What the exercise asks: Reproduce the records below word for word, keeping every line and character unchanged.

───── Stored data

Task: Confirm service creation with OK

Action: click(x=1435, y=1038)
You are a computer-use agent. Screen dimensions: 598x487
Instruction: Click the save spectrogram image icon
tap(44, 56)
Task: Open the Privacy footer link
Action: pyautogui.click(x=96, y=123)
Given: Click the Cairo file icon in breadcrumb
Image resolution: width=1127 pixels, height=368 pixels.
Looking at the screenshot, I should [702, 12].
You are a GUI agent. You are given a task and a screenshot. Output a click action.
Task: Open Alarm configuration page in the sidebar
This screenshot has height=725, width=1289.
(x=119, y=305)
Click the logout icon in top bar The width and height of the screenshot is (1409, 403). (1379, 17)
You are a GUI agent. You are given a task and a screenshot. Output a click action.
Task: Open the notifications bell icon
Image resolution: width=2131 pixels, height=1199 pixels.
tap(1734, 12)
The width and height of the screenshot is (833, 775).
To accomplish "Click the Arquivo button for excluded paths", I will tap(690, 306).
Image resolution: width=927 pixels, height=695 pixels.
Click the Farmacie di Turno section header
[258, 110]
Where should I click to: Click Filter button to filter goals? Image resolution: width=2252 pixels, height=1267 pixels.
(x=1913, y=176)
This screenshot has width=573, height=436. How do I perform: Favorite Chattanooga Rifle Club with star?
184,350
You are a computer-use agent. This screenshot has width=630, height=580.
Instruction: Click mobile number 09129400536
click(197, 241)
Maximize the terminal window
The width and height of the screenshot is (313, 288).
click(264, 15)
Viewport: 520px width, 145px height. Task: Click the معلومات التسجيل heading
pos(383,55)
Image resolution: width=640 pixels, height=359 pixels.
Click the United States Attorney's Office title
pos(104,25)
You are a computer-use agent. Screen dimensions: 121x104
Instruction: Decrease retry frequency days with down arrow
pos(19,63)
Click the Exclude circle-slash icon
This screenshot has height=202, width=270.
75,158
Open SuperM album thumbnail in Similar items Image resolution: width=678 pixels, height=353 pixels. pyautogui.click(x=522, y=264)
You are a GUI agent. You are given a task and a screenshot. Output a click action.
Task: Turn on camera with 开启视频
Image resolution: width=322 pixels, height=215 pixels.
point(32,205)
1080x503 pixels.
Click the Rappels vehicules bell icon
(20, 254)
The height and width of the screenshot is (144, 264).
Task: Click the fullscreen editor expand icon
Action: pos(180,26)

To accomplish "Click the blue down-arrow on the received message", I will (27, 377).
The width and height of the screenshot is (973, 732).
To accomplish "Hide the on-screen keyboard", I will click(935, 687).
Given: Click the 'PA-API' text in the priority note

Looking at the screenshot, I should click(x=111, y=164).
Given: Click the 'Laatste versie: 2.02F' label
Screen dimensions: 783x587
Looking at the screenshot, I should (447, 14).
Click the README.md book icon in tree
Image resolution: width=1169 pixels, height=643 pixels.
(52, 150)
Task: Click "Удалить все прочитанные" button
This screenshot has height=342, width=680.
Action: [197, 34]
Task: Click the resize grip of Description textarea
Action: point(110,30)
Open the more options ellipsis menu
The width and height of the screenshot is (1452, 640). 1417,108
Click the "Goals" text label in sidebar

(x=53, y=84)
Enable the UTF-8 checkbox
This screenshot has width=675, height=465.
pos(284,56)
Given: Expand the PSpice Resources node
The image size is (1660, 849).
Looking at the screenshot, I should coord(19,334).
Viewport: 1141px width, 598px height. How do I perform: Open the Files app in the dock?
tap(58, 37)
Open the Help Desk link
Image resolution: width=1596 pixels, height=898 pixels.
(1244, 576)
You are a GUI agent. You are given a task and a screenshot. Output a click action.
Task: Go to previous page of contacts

──────────

Answer to the problem:
Task: Confirm service creation with OK

Action: click(x=1435, y=1038)
You are a computer-use agent. Screen dimensions: 598x487
Instruction: Click the save spectrogram image icon
tap(44, 56)
Task: Open the Privacy footer link
Action: pyautogui.click(x=96, y=123)
Given: Click the Cairo file icon in breadcrumb
Image resolution: width=1127 pixels, height=368 pixels.
Looking at the screenshot, I should [702, 12].
You are a GUI agent. You are given a task and a screenshot. Output a click action.
Task: Open Alarm configuration page in the sidebar
This screenshot has height=725, width=1289.
(x=119, y=305)
Click the logout icon in top bar The width and height of the screenshot is (1409, 403). (1379, 17)
You are a GUI agent. You are given a task and a screenshot. Output a click action.
Task: Open the notifications bell icon
Image resolution: width=2131 pixels, height=1199 pixels.
tap(1734, 12)
The width and height of the screenshot is (833, 775).
To accomplish "Click the Arquivo button for excluded paths", I will tap(690, 306).
Image resolution: width=927 pixels, height=695 pixels.
Click the Farmacie di Turno section header
[258, 110]
Where should I click to: Click Filter button to filter goals? Image resolution: width=2252 pixels, height=1267 pixels.
(x=1913, y=176)
This screenshot has width=573, height=436. How do I perform: Favorite Chattanooga Rifle Club with star?
184,350
You are a computer-use agent. This screenshot has width=630, height=580.
Instruction: Click mobile number 09129400536
click(197, 241)
Maximize the terminal window
The width and height of the screenshot is (313, 288).
click(264, 15)
Viewport: 520px width, 145px height. Task: Click the معلومات التسجيل heading
pos(383,55)
Image resolution: width=640 pixels, height=359 pixels.
Click the United States Attorney's Office title
pos(104,25)
You are a computer-use agent. Screen dimensions: 121x104
Instruction: Decrease retry frequency days with down arrow
pos(19,63)
Click the Exclude circle-slash icon
This screenshot has height=202, width=270.
75,158
Open SuperM album thumbnail in Similar items Image resolution: width=678 pixels, height=353 pixels. pyautogui.click(x=522, y=264)
You are a GUI agent. You are given a task and a screenshot. Output a click action.
Task: Turn on camera with 开启视频
Image resolution: width=322 pixels, height=215 pixels.
point(32,205)
1080x503 pixels.
Click the Rappels vehicules bell icon
(20, 254)
The height and width of the screenshot is (144, 264).
Task: Click the fullscreen editor expand icon
Action: pos(180,26)

To accomplish "Click the blue down-arrow on the received message", I will (27, 377).
The width and height of the screenshot is (973, 732).
To accomplish "Hide the on-screen keyboard", I will click(935, 687).
Given: Click the 'PA-API' text in the priority note

Looking at the screenshot, I should click(x=111, y=164).
Given: Click the 'Laatste versie: 2.02F' label
Screen dimensions: 783x587
Looking at the screenshot, I should (447, 14).
Click the README.md book icon in tree
Image resolution: width=1169 pixels, height=643 pixels.
(52, 150)
Task: Click "Удалить все прочитанные" button
This screenshot has height=342, width=680.
Action: [197, 34]
Task: Click the resize grip of Description textarea
Action: point(110,30)
Open the more options ellipsis menu
The width and height of the screenshot is (1452, 640). 1417,108
Click the "Goals" text label in sidebar

(x=53, y=84)
Enable the UTF-8 checkbox
This screenshot has width=675, height=465.
pos(284,56)
Given: Expand the PSpice Resources node
The image size is (1660, 849).
Looking at the screenshot, I should coord(19,334).
Viewport: 1141px width, 598px height. How do I perform: Open the Files app in the dock?
tap(58, 37)
Open the Help Desk link
Image resolution: width=1596 pixels, height=898 pixels.
(1244, 576)
You are a GUI agent. You are given a task and a screenshot. Output a click action.
Task: Go to previous page of contacts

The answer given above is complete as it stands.